▶ _Directions_
A. From the email thread on simplifying Go network weights, quote word for word the part that opens with the words containing "2016-06-12 Thread Jim" and closes with "with fewer parameters.".
B. Continue the email thread about training a shallower Go network from a deeper one, picking up right after its last line.

## BEGIN Text passage

2016-06-12 Thread Jim O'Flaherty
The purpose is to see if there is some sort of "simplification" available
to the emerged complex functions encoded in the weights. It is a typical
reductionist strategy, especially where there is an attempt to converge on
human conceptualization. Given the complexity of the nuances in Go, my
intuition says that it will show excellent improvement in short term play
at the cost of nuance in longer term play.

On Sun, Jun 12, 2016 at 6:05 AM, Álvaro Begué 
wrote:

> I don't understand the point of using the deeper network to train the
> shallower one. If you had enough data to be able to train a model with many
> parameters, you have enough to train a model with fewer parameters.
>
> Álvaro.

## END Text passage
## BEGIN Data extract

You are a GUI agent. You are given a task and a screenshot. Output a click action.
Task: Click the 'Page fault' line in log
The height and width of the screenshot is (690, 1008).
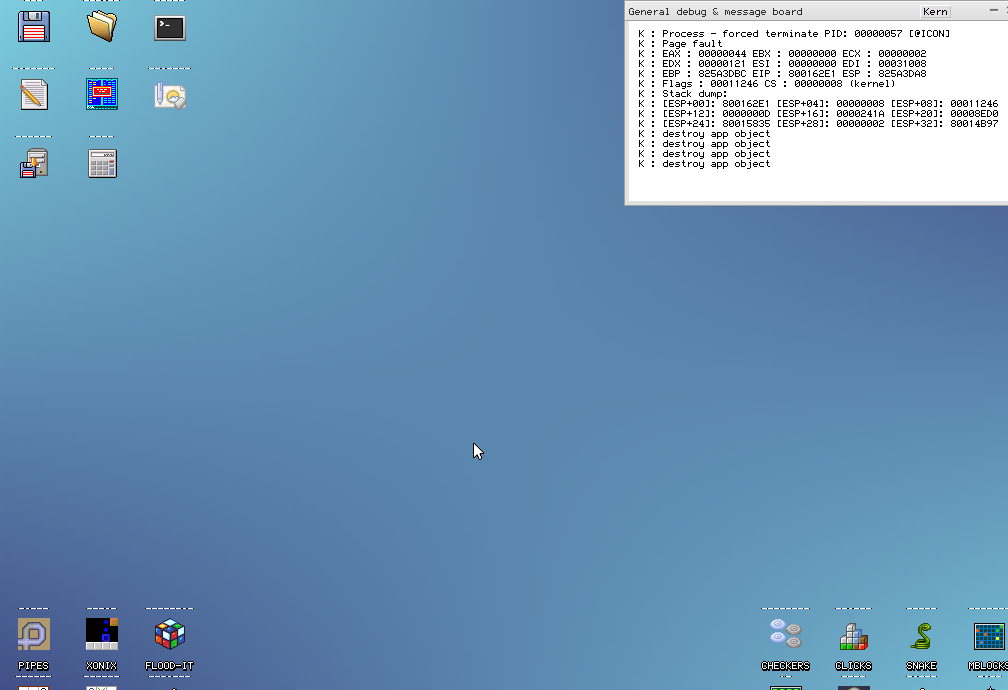692,44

## END Data extract

▶ _The responses_
A.
2016-06-12 Thread Jim O'Flaherty
The purpose is to see if there is some sort of "simplification" available
to the emerged complex functions encoded in the weights. It is a typical
reductionist strategy, especially where there is an attempt to converge on
human conceptualization. Given the complexity of the nuances in Go, my
intuition says that it will show excellent improvement in short term play
at the cost of nuance in longer term play.

On Sun, Jun 12, 2016 at 6:05 AM, Álvaro Begué 
wrote:

> I don't understand the point of using the deeper network to train the
> shallower one. If you had enough data to be able to train a model with many
> parameters, you have enough to train a model with fewer parameters.

B.
>
>
> On Sun, Jun 12, 2016 at 5:52 AM, Michael Markefka <
> michael.marke...@gmail.com> wrote:
>
>> Might be worthwhile to try the faster, shallower policy network as a
>> MCTS replacement if it were fast enough to support enough breadth.
>> Could cut down on some of the scoring variations that confuse rather
>> than inform the score expectation.
>>
>> On Sun, Jun 12, 2016 at 10:56 AM, Stefan Kaitschick
>>  wrote:
>> > I don't know how the added training compares to direct training of the
>> > shallow network.
>> > It's prob. not so important, because both should be much faster than the
>> > training of the deep NN.
>> > Accuracy should be slightly improved.
>> >
>> > Together, that might not justify the effort. But I think the fact that
>> you
>> > can create the mimicking NN, after the deep NN has been refined with
>> self
>> > play, is important.
>> >
>> > On Sun, Jun 12, 2016 at 9:51 AM, Petri Pitkanen <
>> petri.t.pitka...@gmail.com>
>> > wrote:
>> >>
>> >> Would the expected improvement be reduced training time or improved
>> >> accuracy?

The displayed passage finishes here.